• WHAT IS NEEDED:
Copy out the rows below word for word, from the line containing "Given: Click the Add to Favorites icon" up to and including the line containing "tap(47, 79)".

• PROVIDED INFORMATION:
┌──
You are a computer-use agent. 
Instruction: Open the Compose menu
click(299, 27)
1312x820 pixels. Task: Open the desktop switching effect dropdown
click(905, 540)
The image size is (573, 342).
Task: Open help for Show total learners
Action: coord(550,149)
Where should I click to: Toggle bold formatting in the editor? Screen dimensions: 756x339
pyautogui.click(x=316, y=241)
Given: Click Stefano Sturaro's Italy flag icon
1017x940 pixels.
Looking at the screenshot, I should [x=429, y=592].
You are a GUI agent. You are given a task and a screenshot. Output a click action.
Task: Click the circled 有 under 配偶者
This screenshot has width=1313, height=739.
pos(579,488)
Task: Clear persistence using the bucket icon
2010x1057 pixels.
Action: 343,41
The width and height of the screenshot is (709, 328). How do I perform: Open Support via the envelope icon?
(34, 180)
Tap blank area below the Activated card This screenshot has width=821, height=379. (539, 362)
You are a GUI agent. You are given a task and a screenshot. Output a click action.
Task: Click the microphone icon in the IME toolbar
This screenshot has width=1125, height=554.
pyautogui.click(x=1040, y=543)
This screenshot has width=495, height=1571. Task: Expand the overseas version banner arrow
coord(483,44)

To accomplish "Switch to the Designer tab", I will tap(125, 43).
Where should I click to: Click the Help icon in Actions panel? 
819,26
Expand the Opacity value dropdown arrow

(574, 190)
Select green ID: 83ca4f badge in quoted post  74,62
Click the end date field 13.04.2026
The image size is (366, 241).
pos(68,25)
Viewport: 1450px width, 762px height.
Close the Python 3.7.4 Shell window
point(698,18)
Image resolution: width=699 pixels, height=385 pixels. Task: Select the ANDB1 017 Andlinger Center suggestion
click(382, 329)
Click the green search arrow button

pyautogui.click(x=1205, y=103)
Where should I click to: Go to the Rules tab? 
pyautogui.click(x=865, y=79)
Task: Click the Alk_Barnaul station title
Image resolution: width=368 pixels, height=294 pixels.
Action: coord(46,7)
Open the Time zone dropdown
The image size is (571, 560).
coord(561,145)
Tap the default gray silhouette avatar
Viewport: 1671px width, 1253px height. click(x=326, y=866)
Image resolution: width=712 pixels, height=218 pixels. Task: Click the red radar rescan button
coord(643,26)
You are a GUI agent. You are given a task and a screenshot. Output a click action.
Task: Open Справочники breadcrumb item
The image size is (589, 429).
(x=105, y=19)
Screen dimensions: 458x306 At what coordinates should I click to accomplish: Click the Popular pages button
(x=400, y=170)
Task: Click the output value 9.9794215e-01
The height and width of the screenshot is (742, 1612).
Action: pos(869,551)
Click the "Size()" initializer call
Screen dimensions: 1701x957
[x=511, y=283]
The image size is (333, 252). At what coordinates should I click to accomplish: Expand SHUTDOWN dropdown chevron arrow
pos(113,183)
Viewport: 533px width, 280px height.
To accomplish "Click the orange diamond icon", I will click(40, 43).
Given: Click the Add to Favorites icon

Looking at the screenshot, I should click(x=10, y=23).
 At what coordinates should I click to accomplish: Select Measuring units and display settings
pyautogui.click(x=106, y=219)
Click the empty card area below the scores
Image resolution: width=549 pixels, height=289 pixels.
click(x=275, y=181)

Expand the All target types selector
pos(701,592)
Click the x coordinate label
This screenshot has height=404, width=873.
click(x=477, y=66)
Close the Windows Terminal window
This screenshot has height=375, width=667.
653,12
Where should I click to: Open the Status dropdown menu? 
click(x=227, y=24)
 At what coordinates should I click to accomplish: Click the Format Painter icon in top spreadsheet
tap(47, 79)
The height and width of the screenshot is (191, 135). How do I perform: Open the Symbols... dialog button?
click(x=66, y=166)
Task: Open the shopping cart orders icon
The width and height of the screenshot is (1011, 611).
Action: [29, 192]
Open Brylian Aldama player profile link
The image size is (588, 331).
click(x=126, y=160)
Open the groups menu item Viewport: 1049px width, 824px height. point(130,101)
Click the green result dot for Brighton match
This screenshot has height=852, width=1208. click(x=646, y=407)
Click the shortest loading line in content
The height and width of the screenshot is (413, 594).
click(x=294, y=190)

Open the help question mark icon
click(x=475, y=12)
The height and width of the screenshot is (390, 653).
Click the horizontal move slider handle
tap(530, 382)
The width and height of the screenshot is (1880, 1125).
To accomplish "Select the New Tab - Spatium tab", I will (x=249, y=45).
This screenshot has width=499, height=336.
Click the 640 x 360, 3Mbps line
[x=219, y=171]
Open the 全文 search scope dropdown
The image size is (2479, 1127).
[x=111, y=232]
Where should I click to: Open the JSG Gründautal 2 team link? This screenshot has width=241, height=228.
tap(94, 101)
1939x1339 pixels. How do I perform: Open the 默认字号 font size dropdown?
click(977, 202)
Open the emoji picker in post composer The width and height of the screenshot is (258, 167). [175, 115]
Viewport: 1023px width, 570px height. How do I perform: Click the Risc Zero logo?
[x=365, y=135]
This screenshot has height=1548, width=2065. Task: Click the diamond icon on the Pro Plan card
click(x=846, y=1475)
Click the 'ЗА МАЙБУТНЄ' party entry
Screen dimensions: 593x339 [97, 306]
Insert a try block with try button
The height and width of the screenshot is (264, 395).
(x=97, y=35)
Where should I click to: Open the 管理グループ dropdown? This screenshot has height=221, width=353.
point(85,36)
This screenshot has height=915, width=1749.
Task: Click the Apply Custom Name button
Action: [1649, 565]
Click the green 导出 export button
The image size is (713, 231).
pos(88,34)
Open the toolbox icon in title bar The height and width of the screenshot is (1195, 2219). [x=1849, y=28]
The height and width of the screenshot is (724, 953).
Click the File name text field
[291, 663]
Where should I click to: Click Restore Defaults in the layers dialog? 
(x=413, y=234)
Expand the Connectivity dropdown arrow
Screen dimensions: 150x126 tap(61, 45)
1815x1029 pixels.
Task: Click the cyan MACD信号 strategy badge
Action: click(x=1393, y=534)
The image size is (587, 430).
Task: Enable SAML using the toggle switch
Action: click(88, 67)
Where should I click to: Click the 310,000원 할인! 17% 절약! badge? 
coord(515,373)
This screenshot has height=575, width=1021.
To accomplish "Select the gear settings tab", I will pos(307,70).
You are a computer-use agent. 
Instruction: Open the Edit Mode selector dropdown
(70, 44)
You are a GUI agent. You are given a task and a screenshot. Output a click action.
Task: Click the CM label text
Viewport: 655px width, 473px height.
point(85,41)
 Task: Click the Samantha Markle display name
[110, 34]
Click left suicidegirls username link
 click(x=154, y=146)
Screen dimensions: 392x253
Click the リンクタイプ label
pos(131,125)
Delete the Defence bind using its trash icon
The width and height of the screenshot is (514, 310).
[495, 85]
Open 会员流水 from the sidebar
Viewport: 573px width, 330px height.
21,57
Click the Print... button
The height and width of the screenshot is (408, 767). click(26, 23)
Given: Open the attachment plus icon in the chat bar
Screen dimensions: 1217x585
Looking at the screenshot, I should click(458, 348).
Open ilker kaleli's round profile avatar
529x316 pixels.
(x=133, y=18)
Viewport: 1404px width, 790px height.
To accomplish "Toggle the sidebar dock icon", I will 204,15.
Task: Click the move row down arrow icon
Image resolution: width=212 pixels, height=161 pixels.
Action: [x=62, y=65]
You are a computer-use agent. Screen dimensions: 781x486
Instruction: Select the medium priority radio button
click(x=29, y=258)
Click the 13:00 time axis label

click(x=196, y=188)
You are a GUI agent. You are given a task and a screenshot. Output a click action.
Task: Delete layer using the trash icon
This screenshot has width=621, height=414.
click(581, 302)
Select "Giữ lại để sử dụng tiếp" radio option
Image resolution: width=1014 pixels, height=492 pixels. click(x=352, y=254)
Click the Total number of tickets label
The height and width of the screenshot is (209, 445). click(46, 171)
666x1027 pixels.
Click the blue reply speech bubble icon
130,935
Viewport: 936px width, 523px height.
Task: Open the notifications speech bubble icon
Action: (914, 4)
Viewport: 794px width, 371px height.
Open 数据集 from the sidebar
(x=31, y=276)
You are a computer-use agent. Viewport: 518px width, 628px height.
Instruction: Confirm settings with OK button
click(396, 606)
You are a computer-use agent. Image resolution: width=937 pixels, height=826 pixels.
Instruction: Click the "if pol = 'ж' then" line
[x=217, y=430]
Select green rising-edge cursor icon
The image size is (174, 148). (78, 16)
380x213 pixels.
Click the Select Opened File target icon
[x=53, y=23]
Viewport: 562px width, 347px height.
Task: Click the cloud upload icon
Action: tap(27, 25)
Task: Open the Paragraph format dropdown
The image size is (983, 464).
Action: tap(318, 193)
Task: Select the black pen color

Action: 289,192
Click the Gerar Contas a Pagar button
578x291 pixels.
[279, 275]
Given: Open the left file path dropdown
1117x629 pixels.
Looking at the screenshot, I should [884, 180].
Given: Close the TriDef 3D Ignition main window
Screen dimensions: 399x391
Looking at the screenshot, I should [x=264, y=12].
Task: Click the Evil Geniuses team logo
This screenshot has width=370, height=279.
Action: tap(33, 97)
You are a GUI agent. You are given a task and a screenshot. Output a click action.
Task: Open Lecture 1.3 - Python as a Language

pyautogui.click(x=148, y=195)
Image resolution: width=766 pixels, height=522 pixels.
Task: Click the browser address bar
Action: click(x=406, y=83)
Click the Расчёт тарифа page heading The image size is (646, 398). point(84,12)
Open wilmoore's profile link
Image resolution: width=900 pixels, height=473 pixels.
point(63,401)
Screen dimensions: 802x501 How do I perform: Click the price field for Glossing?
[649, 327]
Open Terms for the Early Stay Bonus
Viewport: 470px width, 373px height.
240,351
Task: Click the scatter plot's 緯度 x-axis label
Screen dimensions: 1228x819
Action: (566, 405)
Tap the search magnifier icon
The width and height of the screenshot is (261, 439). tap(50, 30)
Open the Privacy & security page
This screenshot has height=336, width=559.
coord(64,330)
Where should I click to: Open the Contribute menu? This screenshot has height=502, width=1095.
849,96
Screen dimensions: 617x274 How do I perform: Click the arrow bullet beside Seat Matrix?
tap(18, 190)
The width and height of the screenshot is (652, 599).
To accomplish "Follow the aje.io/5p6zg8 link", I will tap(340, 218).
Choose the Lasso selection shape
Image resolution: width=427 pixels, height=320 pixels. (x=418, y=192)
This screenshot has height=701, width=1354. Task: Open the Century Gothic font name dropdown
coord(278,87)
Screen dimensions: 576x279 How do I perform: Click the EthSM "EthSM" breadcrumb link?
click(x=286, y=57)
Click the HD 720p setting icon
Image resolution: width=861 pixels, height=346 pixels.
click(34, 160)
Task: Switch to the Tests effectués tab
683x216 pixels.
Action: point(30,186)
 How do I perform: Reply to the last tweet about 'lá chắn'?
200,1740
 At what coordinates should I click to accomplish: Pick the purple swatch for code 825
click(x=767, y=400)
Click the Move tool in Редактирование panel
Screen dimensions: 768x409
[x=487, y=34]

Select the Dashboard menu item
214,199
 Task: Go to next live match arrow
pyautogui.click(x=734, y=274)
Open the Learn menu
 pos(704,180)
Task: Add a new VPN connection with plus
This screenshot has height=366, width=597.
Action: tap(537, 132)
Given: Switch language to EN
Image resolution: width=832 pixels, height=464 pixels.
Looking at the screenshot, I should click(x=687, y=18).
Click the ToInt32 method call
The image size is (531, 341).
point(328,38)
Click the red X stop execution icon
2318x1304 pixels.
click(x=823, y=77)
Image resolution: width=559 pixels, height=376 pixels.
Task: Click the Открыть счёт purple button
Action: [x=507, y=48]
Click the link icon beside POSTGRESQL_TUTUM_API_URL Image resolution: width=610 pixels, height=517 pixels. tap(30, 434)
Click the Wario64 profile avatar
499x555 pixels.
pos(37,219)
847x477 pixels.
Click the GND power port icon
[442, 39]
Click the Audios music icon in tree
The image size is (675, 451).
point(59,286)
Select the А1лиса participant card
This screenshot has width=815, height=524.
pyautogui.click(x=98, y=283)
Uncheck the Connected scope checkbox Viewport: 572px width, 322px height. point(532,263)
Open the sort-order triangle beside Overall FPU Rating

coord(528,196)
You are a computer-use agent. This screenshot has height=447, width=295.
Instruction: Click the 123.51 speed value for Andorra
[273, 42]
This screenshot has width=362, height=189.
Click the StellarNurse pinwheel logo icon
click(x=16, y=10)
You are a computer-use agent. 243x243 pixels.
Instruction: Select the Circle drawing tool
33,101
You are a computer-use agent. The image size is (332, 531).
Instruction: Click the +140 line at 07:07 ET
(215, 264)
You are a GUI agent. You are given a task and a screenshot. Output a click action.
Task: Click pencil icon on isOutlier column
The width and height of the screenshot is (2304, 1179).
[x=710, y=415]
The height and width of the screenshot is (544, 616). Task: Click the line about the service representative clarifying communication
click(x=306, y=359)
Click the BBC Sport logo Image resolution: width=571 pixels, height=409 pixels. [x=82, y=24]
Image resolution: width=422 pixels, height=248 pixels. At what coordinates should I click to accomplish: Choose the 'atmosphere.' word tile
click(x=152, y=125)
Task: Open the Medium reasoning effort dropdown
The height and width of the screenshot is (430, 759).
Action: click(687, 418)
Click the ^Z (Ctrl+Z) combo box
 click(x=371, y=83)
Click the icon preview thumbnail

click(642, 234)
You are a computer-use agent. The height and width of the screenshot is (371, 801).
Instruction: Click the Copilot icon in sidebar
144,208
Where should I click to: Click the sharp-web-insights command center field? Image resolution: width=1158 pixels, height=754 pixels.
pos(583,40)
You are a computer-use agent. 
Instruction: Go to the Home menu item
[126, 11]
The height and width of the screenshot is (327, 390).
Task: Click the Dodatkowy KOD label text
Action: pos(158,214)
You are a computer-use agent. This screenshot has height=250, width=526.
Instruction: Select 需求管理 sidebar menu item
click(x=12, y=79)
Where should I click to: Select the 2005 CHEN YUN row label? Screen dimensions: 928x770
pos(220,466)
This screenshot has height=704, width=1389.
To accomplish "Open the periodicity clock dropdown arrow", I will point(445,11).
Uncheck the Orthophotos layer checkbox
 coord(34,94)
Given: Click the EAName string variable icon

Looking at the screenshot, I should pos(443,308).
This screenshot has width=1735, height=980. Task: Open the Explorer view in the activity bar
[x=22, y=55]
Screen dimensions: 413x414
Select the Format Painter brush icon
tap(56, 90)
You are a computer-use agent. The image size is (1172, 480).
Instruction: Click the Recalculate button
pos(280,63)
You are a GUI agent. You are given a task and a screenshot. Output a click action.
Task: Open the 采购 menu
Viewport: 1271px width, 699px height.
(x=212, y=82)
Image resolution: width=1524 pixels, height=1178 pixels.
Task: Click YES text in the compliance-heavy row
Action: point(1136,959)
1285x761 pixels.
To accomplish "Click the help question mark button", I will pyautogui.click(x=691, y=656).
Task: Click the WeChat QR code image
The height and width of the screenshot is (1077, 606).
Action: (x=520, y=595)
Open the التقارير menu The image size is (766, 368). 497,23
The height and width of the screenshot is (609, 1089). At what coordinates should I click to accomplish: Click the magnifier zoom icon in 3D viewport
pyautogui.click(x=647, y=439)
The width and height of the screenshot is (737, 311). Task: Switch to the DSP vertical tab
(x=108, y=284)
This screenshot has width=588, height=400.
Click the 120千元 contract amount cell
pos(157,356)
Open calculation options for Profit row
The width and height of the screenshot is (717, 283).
└──
• FULL OUTPUT:
Given: Click the Add to Favorites icon

Looking at the screenshot, I should click(x=10, y=23).
 At what coordinates should I click to accomplish: Select Measuring units and display settings
pyautogui.click(x=106, y=219)
Click the empty card area below the scores
Image resolution: width=549 pixels, height=289 pixels.
click(x=275, y=181)

Expand the All target types selector
pos(701,592)
Click the x coordinate label
This screenshot has height=404, width=873.
click(x=477, y=66)
Close the Windows Terminal window
This screenshot has height=375, width=667.
653,12
Where should I click to: Open the Status dropdown menu? 
click(x=227, y=24)
 At what coordinates should I click to accomplish: Click the Format Painter icon in top spreadsheet
tap(47, 79)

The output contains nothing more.